Introduction

Nageru is a live video mixer, based around the standard M/E workflow.

Features:

  • High performance on modest hardware (720p60 with two input streams on my Thinkpad X240 [1]); almost all pixel processing is done on the GPU.
  • High output quality; Lanczos3 scaling, subpixel precision everywhere, white balance adjustment, mix of 16- and 32-bit floating point for intermediate calculations, dithered output, optional 10-bit input and output support.
  • Proper sound support: Syncing of multiple unrelated sources through high-quality resampling, multichannel mixing with separate effects per-bus, cue out for headphones, dynamic range compression, three-band graphical EQ (pluss a fixed low-cut), level meters conforming to EBU R128, automation via MIDI controllers.
  • Theme engine encapsulating the design demands of each individual event; Lua code is responsible for setting up the pixel processing pipelines, running transitions etc., so that the visual look is consistent between operators.
  • Comprehensive monitoring through Prometheus metrics.
[1]For reference, that is: Core i7 4600U (dualcore 2.10GHz, clocks down to 800 MHz after 30 seconds due to thermal constraints), Intel HD Graphics 4400 (ie., without the extra L4 cache from Iris Pro), single-channel DDR3 RAM (so 12.8 GB/sec theoretical memory bandwidth, shared between CPU and GPU).

Compiling

The preferred way of getting Nageru is usually from your Linux distribution of choice, but you can of course also compile it yourself (which will also usually give you a newer version). It currently need:

  • Movit, my GPU-based video filter library (https://movit.sesse.net). You will need at least version 1.5.2.
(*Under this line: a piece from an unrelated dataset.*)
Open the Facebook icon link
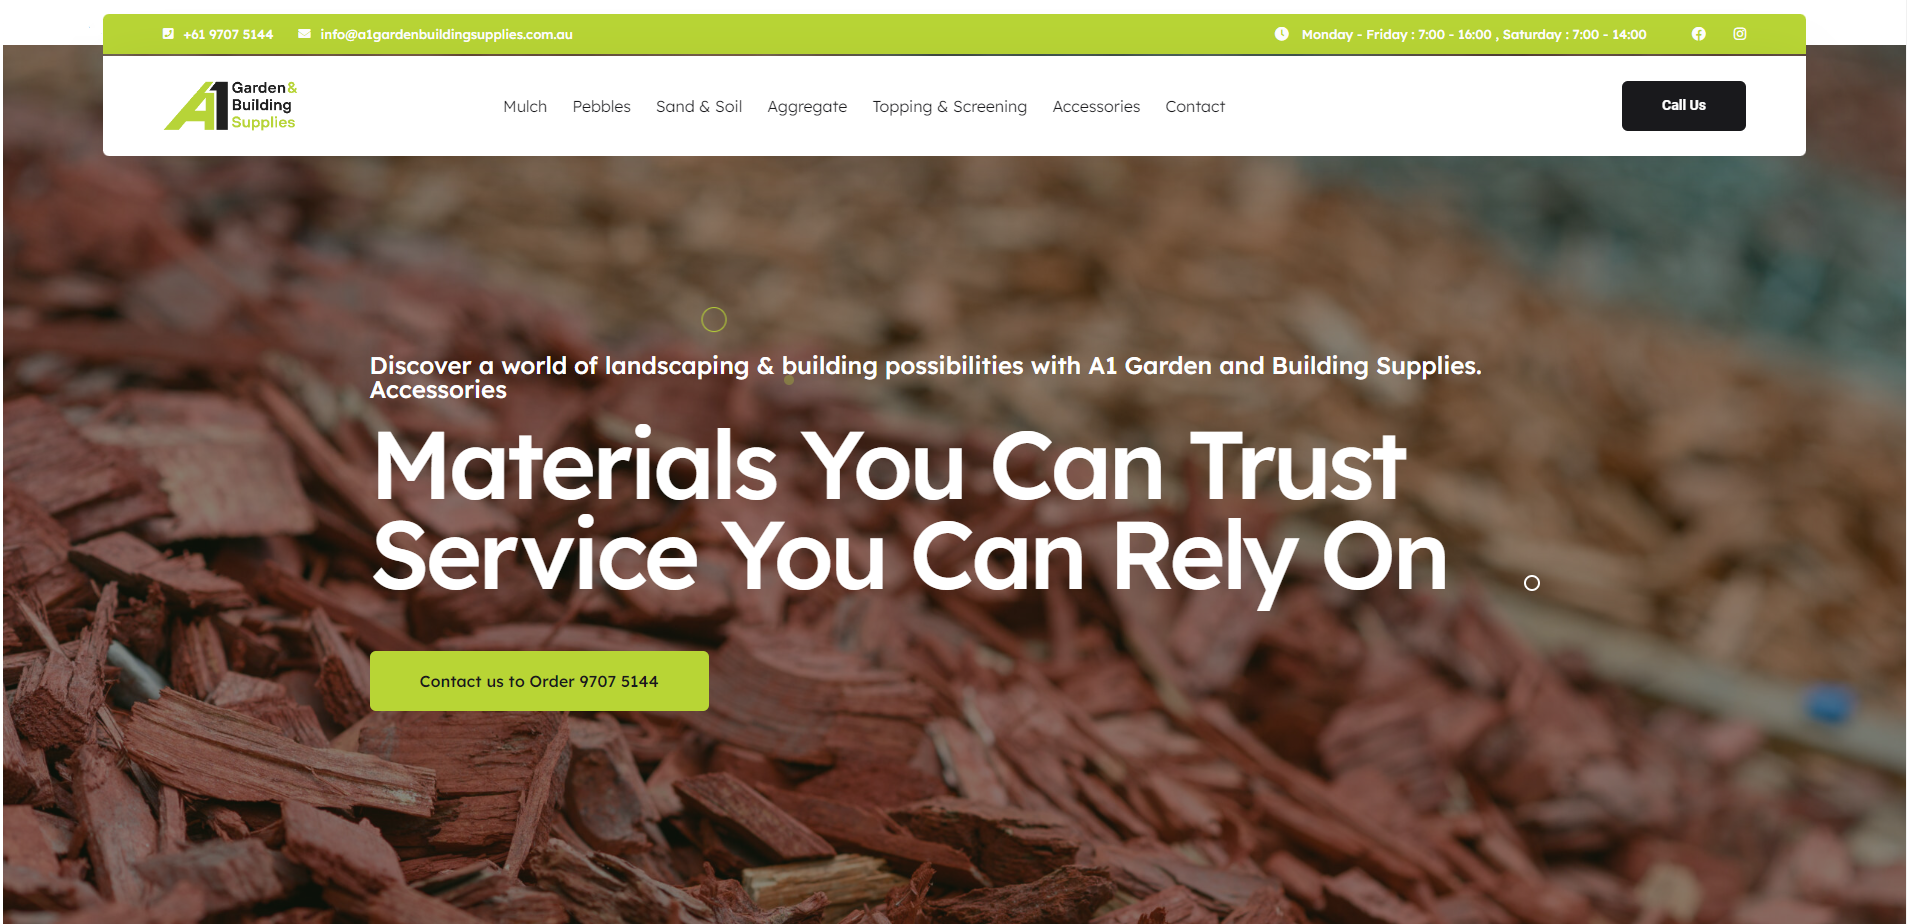[1698, 34]
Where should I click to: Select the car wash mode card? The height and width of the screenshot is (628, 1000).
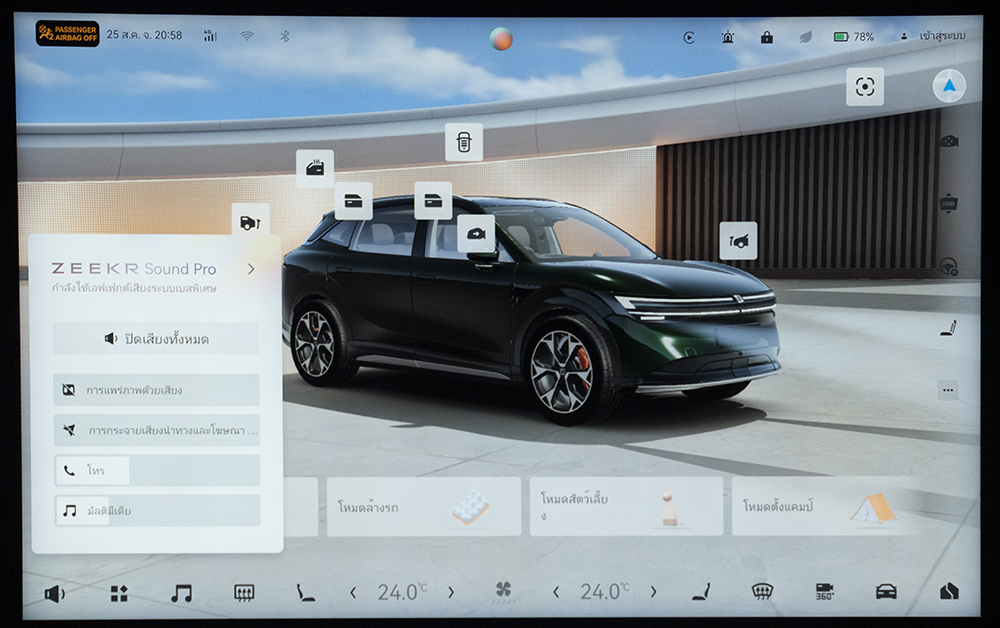[x=423, y=507]
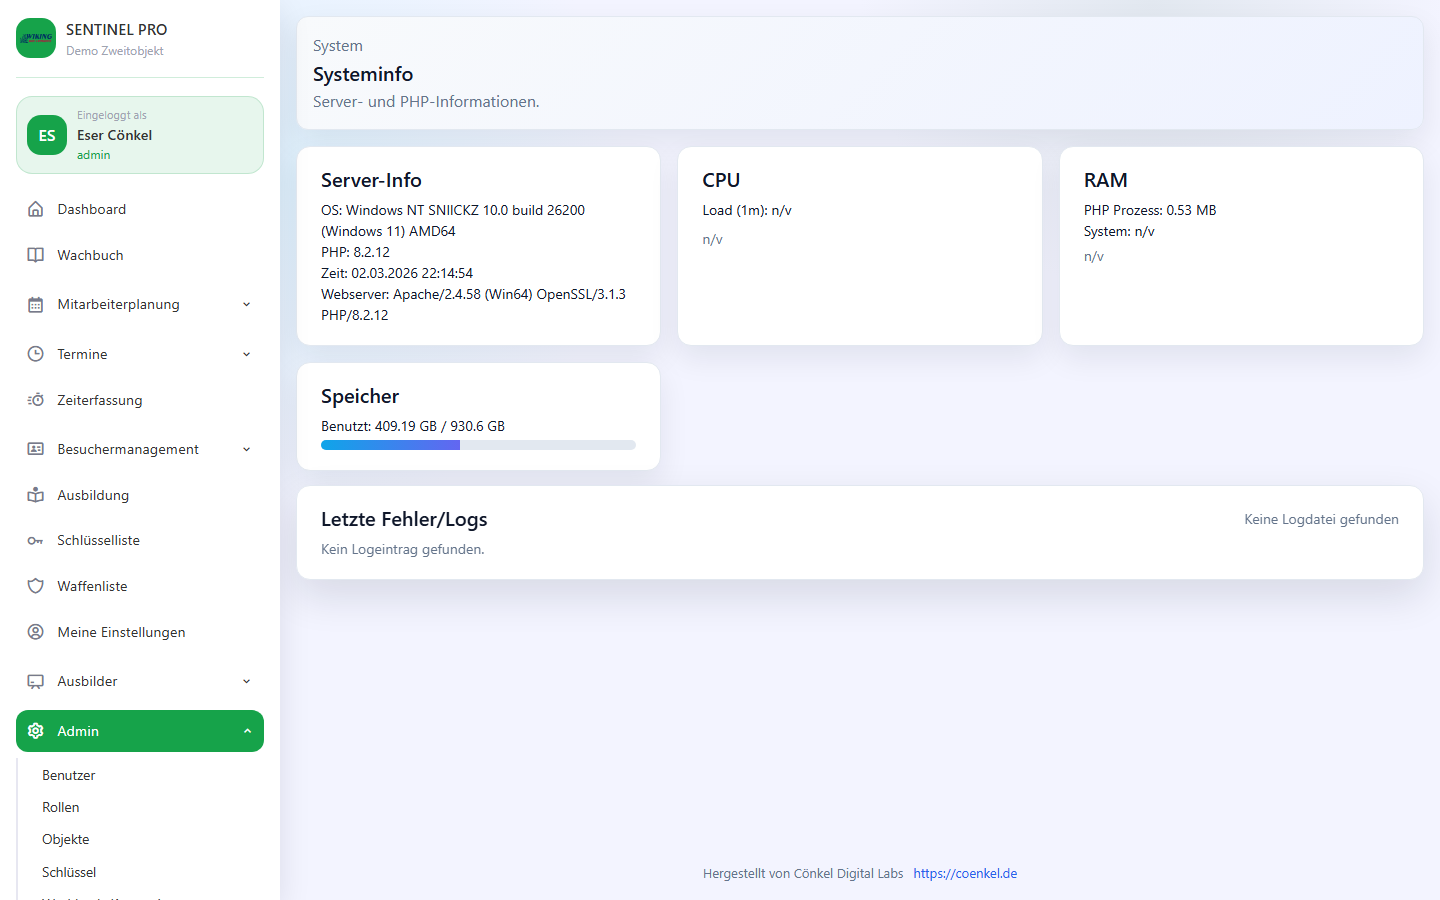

  • Qt 5.5 or newer for the GUI.

  • QCustomPlot for the histogram display in the frame analyzer.

  • libmicrohttpd for the embedded web server.
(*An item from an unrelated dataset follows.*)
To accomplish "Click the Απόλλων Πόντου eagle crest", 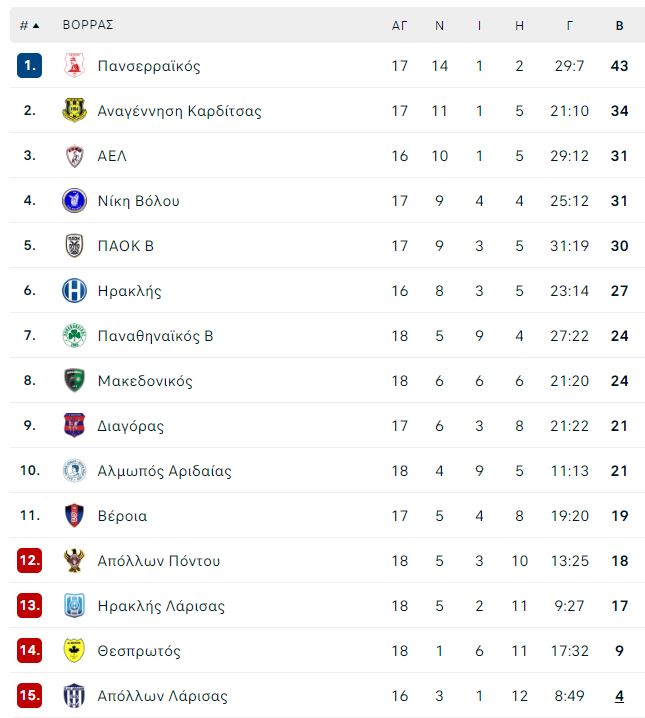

  • x264 for encoding high-quality video suitable for streaming to end users.

  • ffmpeg for muxing, and for encoding audio. You will need at least version 3.1.

  • Working OpenGL; Movit works with almost any modern OpenGL implementation. Nageru has been tested with Intel on Mesa (you want 11.2 or newer, due to critical stability bugfixes), and with NVIDIA’s proprietary drivers. The status of AMD’s proprietary drivers is currently unknown.
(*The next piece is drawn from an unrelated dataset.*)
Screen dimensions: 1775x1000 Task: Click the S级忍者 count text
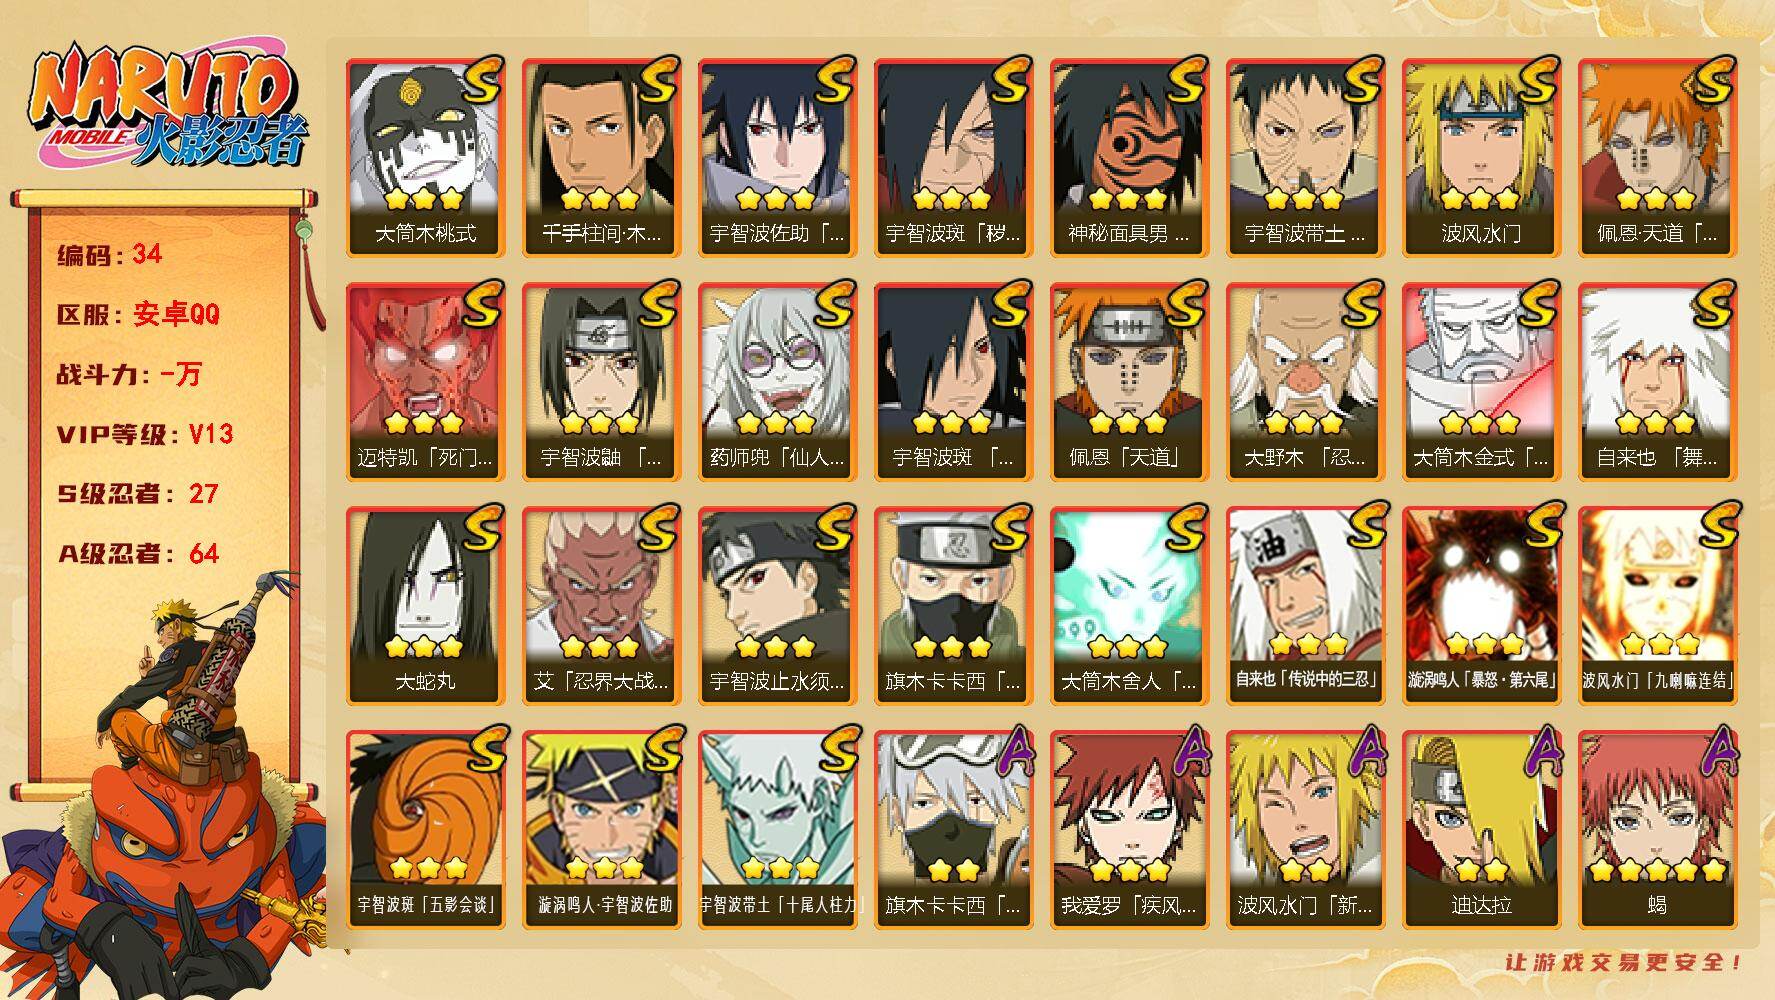[x=138, y=494]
  • libzita-resampler, for resampling sound sources so that they are in sync between sources, and also for oversampling for the peak meter.

  • LuaJIT, for driving the theme engine.

  • libpci, for printing friendly PCI device names in an error message.

  • Optional: CEF (Chromium Embedded Framework), for HTML graphics. If you build without CEF, the HTMLInput class will not be available from the theme. You can get binary downloads of CEF from

    Simply download the right build for your platform (the “minimal” build is fine) and add CEF_DIR=<path>/cef_binary_X.XXXX.XXXX.XXXXXXXX_linux64 on the make command line (substituting X with the real version as required).

If on Debian stretch or something similar, you can install everything you need with:

apt install qtbase5-dev libqt5opengl5-dev qt5-default libqcustomplot-dev
pkg-config libmicrohttpd-dev libusb-1.0-0-dev libluajit-5.1-dev libzita-resampler-dev libva-dev libavcodec-dev libavformat-dev libswscale-dev libavresample-dev libmovit-dev libegl1-mesa-dev libasound2-dev libx264-dev libbmusb-dev protobuf-compiler libprotobuf-dev libpci-dev

Exceptions as of February 2018:

  • You will need Movit from unstable; stretch only has 1.4.0.
  • You will need bmusb from unstable; stretch only has 0.5.4.
  • Debian does not carry CEF (but it is optional).

The patches/ directory contains a patch that helps zita-resampler performance. It is meant for upstream, but was not in at the time Nageru was released. It is taken to be by Steinar H. Gunderson <sesse@google.com> (ie., my ex-work email), and under the same license as zita-resampler itself.

To start it, just hook up your equipment, type “make” and then “./nageru”.